When BRZU was last highlighted in this space on March 8, we noted the ETF was “up more than 89 percent over the past month. On a month-to-date basis, BRZU is up nearly 77 percent, a performance exceeded by just one other Direxion leveraged bullish ETF.”

Due to issues tied to Brazilian President Dilma Rousseff, BRZU has seen its one-month gain trimmed to less than 36 percent. Month-to-date, the ETF is up 64 percent, dropping it to third-best among Direxion's leveraged bullish ETFs.

“Volatility in Brazilian shares has surged to the highest in more than a year as investors gauge the prospects for efforts to impeach President Dilma Rousseff and usher in a new government that would be better positioned to pull the country out of its worst recession in a century,” reports Bloomberg in a piece about BRZU.

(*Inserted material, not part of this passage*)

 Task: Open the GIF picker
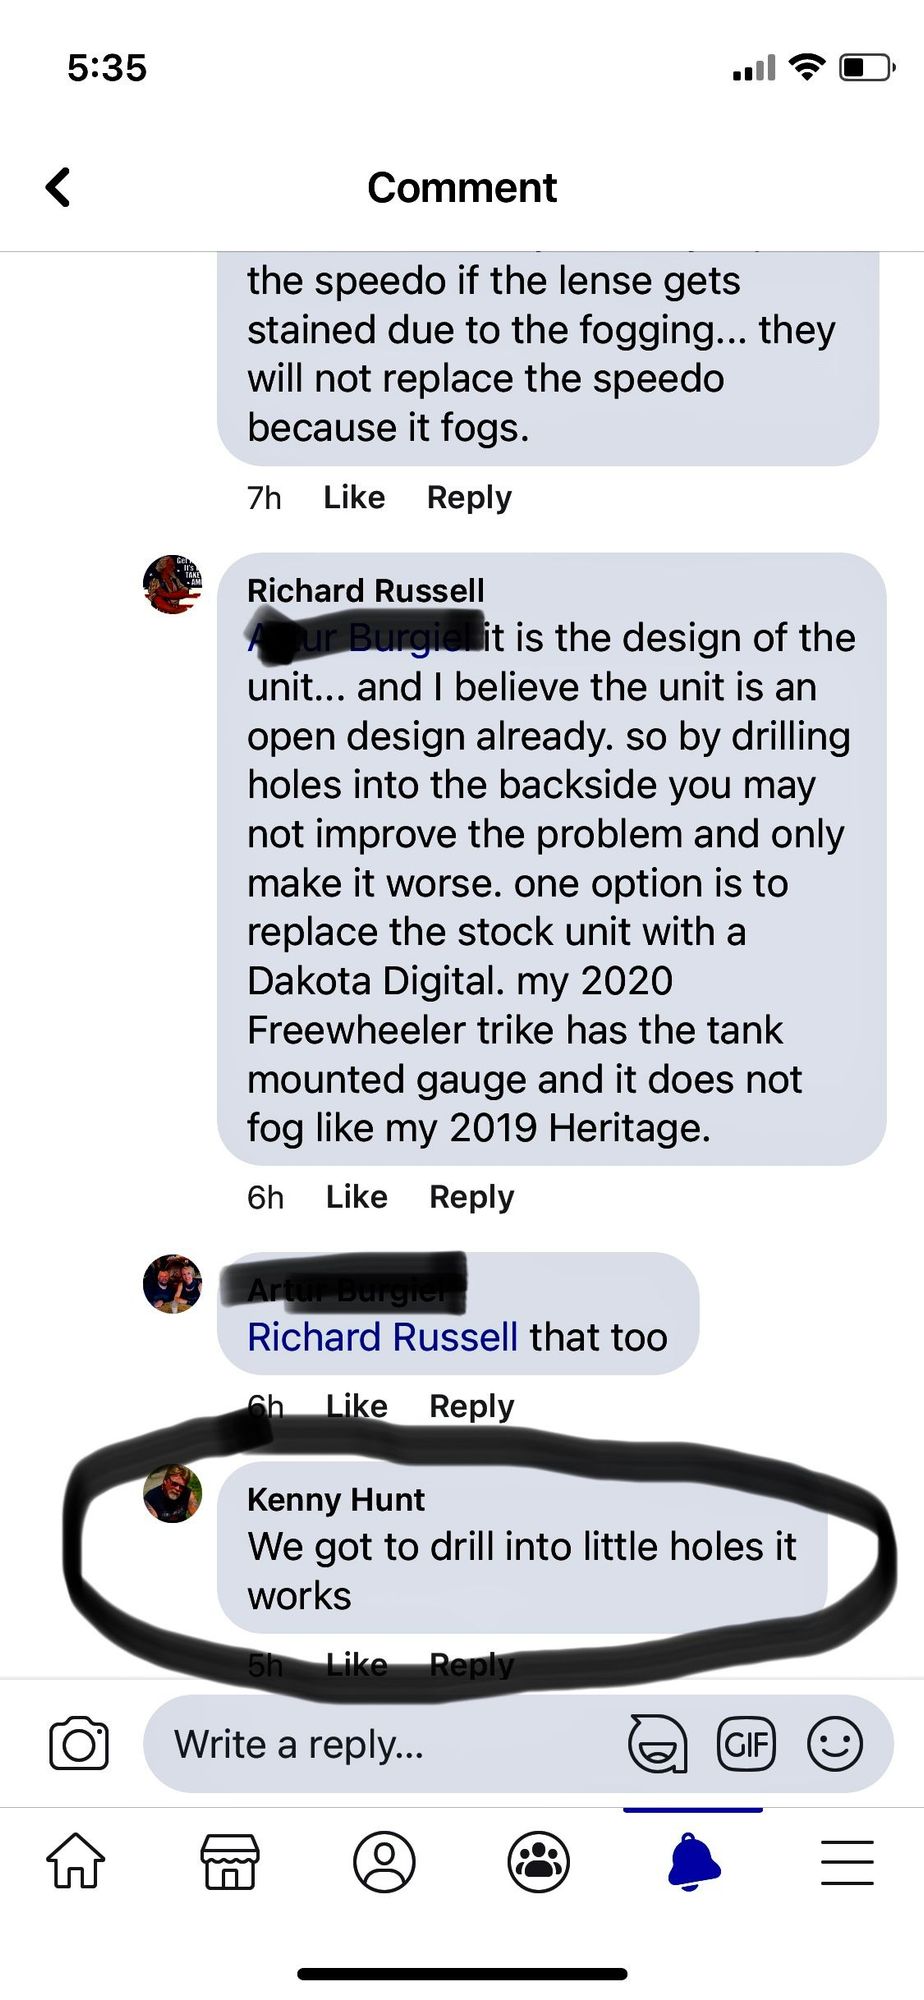(x=747, y=1744)
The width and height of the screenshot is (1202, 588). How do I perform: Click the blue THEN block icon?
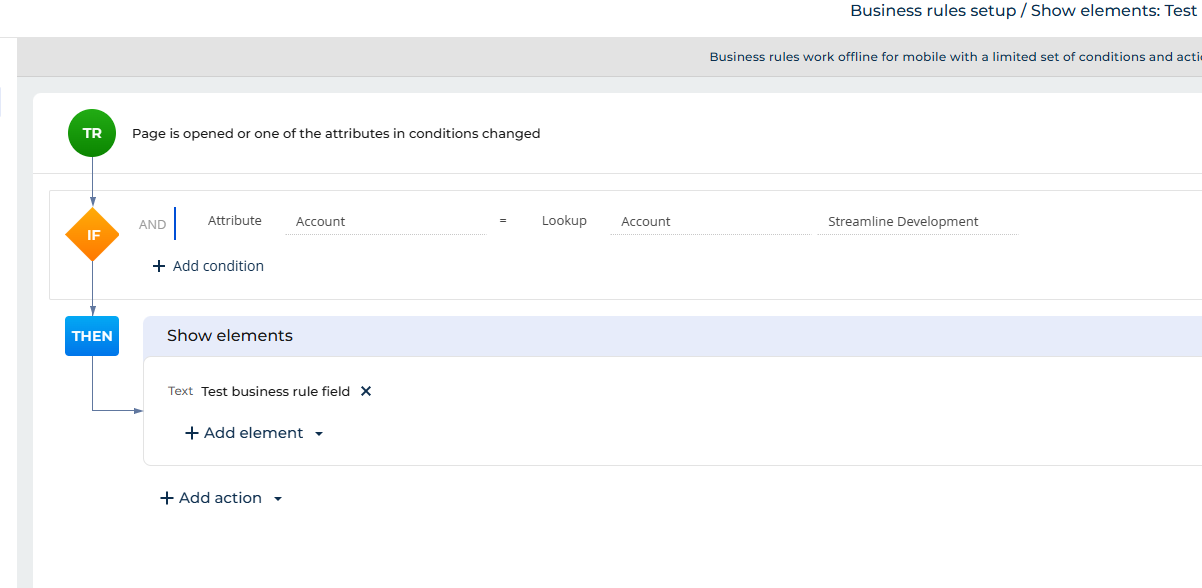coord(92,336)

An expanding corruption probe in Latin America's largest economy threatens to ensnare current President Rousseff and her predecessor, Luiz Inacio Lula da Silva. So Rousseff has proceeded to offer Lula, who was recently questioned by Brazilian authorities for his role in corruption at Petrobras SA (NYSE: PBR), a cabinet position. Oh yeah, Brazilian police reportedly have a recording of Rousseff doing this.

Credit to BRZU for surging 5.7 percent yesterday. Brazilian bonds, equities and the real climbed “on speculation that a corruption investigation was getting closer to the administration, they’ve tumbled this week on signals that Rousseff’s allies are doubling down in their efforts to stay in power,” according to Bloomberg.

BRZU has seen a modest jump in volume in recent sessions. For the five days ending March 15, BRZU's volume was nearly 16 percent above the trailing 20-day average, according to Direxion data.